Starting with the line that contains "Expand the Select Employee dropdown" and going on through the line that contains "[x=289, y=109]", substitute "Window" for "Viewport" and give those lines again with everything else unchanged.

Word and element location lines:
* * * *

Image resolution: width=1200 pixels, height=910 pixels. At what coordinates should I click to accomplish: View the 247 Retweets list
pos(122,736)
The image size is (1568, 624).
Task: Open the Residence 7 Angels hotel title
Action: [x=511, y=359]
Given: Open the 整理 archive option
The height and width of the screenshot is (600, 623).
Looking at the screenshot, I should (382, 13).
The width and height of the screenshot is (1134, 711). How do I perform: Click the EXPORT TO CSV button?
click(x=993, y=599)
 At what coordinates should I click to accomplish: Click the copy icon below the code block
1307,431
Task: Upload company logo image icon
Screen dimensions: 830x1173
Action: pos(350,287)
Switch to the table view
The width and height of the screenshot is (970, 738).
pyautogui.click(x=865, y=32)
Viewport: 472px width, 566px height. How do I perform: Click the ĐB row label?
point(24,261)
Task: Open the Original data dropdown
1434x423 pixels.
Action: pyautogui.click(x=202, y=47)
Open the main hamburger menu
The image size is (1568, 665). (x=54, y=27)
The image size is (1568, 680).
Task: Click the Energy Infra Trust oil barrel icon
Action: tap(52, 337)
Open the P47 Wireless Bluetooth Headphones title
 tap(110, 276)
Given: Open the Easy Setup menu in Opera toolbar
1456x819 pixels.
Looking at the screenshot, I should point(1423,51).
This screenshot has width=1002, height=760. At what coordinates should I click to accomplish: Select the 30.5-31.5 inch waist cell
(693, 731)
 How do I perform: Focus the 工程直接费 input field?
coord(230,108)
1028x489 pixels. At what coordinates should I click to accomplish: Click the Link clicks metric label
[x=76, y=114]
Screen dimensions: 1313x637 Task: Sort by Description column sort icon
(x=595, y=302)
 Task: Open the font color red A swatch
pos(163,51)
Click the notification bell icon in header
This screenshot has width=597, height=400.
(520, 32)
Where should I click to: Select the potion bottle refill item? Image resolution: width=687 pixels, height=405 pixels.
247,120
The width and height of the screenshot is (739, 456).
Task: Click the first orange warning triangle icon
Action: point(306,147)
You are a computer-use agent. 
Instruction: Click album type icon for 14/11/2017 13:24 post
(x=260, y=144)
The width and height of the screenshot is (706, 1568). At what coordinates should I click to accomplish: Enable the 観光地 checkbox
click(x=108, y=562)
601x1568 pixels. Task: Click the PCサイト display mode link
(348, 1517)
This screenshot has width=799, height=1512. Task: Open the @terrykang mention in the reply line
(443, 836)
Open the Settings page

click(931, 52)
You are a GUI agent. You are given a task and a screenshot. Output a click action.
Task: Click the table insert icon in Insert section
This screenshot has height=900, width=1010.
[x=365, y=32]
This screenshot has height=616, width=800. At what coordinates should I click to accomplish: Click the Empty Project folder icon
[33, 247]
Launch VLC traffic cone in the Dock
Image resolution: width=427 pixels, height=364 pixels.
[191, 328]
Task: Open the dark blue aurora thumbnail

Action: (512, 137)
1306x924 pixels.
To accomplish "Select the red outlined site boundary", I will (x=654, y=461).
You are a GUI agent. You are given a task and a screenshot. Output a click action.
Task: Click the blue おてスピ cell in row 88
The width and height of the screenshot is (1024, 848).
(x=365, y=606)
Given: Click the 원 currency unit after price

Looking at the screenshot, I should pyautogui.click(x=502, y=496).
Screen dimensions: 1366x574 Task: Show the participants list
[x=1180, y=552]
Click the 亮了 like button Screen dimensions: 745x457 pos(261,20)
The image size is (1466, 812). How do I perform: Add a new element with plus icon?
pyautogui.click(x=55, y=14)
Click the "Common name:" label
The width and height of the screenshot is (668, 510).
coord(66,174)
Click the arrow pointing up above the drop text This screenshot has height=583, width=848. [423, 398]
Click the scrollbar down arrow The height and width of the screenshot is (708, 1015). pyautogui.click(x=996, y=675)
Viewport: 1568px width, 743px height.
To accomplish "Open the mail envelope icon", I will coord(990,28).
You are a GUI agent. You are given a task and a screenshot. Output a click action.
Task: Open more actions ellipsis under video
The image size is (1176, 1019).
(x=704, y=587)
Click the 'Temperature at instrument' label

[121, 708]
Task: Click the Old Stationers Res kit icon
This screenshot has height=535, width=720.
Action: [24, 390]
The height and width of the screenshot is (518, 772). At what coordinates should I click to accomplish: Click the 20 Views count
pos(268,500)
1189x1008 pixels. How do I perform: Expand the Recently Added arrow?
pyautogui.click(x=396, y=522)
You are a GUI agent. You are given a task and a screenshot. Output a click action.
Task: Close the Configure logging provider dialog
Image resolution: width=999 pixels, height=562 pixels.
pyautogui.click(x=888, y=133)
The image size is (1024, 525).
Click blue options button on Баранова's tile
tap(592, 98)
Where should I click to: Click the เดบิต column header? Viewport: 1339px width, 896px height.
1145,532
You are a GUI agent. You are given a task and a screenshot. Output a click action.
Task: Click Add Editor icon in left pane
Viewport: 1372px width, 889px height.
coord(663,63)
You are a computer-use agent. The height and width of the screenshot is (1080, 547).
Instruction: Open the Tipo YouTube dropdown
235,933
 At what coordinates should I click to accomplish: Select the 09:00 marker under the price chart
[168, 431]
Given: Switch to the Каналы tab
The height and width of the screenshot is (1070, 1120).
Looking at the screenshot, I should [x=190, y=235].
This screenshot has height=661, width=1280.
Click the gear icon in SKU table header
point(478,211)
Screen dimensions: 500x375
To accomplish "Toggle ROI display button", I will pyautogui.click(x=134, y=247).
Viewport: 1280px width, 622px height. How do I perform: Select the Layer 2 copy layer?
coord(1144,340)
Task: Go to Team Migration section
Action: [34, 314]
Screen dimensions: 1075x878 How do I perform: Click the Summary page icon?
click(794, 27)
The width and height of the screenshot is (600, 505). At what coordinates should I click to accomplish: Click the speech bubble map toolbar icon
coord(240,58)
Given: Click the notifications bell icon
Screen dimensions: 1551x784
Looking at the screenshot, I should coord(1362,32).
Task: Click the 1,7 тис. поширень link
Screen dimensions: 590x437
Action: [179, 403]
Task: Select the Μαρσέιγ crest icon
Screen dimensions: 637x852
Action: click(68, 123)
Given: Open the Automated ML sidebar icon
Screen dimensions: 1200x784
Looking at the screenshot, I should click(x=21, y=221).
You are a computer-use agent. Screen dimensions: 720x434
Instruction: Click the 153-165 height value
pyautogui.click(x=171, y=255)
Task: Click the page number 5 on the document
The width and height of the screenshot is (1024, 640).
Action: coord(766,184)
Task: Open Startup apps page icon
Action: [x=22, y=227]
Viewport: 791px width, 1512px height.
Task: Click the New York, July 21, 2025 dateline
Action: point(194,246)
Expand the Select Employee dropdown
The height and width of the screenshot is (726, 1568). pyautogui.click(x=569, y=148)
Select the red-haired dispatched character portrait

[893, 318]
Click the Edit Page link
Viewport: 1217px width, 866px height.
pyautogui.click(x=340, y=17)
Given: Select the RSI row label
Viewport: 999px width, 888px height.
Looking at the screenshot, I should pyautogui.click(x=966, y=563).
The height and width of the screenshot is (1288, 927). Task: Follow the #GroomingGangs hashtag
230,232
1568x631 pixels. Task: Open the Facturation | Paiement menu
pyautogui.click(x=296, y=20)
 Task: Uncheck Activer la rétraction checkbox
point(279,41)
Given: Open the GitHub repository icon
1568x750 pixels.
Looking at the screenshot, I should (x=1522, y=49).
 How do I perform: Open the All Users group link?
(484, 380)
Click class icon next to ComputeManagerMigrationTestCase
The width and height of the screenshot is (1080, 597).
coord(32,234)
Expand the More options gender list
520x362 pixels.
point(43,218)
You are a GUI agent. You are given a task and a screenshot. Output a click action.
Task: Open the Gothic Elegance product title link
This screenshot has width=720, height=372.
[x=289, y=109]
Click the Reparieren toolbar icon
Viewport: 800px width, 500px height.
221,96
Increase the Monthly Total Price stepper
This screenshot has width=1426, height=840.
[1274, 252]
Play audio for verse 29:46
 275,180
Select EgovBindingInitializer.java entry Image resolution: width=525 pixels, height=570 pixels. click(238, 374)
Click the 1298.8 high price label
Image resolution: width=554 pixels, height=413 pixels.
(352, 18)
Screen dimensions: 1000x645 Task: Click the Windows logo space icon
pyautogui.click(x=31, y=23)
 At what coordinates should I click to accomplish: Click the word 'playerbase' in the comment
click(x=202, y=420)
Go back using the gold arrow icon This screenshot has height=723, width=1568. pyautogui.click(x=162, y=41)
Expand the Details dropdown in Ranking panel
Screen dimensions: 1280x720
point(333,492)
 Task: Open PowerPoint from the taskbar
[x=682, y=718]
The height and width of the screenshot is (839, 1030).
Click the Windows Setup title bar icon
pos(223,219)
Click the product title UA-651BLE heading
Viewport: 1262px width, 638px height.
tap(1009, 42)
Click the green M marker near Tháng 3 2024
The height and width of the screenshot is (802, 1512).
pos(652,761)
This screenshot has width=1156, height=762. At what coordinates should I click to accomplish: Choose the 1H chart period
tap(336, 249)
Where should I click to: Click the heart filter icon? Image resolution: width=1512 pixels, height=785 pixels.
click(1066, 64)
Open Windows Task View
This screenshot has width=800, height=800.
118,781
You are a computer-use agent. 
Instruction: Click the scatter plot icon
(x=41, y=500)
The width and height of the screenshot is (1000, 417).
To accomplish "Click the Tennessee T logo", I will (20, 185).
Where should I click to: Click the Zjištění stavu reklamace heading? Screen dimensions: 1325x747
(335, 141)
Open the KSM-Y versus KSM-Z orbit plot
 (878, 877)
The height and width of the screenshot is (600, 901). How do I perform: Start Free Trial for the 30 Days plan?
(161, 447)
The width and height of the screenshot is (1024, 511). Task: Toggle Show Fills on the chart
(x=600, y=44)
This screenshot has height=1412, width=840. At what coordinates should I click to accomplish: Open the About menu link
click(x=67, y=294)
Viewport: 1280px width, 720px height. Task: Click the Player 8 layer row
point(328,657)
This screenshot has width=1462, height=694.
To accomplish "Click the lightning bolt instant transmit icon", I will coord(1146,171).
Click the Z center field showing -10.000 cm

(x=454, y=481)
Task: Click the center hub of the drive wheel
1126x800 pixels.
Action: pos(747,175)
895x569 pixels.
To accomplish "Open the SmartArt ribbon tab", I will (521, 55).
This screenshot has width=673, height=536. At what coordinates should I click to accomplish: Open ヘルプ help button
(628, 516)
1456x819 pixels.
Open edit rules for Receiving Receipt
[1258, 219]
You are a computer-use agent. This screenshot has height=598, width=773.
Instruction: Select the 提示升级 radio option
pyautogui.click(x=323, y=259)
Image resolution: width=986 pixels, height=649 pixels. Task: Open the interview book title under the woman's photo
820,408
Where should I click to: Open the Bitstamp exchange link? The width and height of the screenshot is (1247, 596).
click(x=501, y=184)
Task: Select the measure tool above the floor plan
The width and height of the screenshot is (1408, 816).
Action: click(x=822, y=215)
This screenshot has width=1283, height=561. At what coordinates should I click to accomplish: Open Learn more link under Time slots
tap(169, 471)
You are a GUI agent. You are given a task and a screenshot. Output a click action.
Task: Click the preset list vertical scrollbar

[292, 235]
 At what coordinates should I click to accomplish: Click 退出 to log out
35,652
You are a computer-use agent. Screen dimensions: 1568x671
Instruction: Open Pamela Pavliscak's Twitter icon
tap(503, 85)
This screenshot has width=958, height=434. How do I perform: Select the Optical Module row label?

* * * *

EXERCISE RESPONSE:
Expand the Select Employee dropdown
The height and width of the screenshot is (726, 1568). pyautogui.click(x=569, y=148)
Select the red-haired dispatched character portrait

[893, 318]
Click the Edit Page link
Window: 1217px width, 866px height.
pyautogui.click(x=340, y=17)
Given: Select the RSI row label
Window: 999px width, 888px height.
Looking at the screenshot, I should pyautogui.click(x=966, y=563).
The height and width of the screenshot is (1288, 927). Task: Follow the #GroomingGangs hashtag
230,232
1568x631 pixels. Task: Open the Facturation | Paiement menu
pyautogui.click(x=296, y=20)
 Task: Uncheck Activer la rétraction checkbox
point(279,41)
Given: Open the GitHub repository icon
1568x750 pixels.
Looking at the screenshot, I should (x=1522, y=49).
 How do I perform: Open the All Users group link?
(484, 380)
Click class icon next to ComputeManagerMigrationTestCase
The width and height of the screenshot is (1080, 597).
coord(32,234)
Expand the More options gender list
520x362 pixels.
point(43,218)
You are a GUI agent. You are given a task and a screenshot. Output a click action.
Task: Open the Gothic Elegance product title link
This screenshot has width=720, height=372.
[x=289, y=109]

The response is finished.